O grande problema da série produzida por Adam McKay é que existe ali uma história incrível e cheia de drama, mas não é ela que “Hora de Vencer” leva para a tela. É desastroso como os produtores optaram por contar uma melodramática história fictícia ao invés de optar pelos fatos que exploram de maneira equivocada, algo que ocorreu também com “Bohemian Rhapsody”, sobre o Queen - filme que inventa situações para potencializar o drama da Freddy Mercury.

Ao tentar “homenagear” os Lakers dos anos 1980, “Lakers: Hora de Vencer” conseguiu irritar os ex-jogadores e qualquer um que conheça a história.

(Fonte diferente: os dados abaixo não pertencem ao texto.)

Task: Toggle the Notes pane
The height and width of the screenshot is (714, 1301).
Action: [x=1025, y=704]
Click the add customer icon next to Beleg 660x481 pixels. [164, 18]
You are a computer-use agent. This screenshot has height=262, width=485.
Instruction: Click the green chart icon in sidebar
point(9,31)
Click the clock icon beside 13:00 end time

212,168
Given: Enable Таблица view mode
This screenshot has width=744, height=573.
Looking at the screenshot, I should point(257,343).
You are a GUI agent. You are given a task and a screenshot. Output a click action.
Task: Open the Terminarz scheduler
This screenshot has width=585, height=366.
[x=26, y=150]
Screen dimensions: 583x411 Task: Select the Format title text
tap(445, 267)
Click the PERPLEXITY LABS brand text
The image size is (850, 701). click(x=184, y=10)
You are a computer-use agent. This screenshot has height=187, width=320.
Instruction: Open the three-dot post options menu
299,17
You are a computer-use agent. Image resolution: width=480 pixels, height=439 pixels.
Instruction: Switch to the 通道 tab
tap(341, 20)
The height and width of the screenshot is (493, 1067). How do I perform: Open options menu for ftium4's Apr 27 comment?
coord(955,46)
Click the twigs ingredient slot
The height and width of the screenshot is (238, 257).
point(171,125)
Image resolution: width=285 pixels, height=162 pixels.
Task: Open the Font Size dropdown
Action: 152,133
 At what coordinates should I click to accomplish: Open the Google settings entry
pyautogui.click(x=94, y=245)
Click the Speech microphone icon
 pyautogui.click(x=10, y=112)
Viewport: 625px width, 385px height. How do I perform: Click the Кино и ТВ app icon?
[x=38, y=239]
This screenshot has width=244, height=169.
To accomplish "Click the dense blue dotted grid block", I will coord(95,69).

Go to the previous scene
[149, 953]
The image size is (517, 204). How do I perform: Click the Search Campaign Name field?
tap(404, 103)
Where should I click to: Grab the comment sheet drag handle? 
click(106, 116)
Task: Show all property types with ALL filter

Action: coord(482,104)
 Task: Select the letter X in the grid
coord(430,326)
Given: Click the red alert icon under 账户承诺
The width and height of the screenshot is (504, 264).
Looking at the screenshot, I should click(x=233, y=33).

Para os que estão tendo contato com ela pela primeira vez, é bem provável que a série funcione. O estilo narrativo de McKay, a quebra constante da quarta parede para fins didáticos (em excesso) e a edição problemática caíram no gosto da audiência, mas a falta de apreço pela verdade em uma história baseada em fatos é crucial.

Aqui, para encerrar, fica a dica para quem quer conhecer a história mais próxima da realidade: a AppleTV+ lançou nesta sexta (22) o documentário “Eles me Chamam de Magic Johnson”, que, ao acompanhar a jornada de Magic Johnson, mostra o “Showtime Lakers” de maneira muito mais real do que “Lakers: Hora de Vencer”.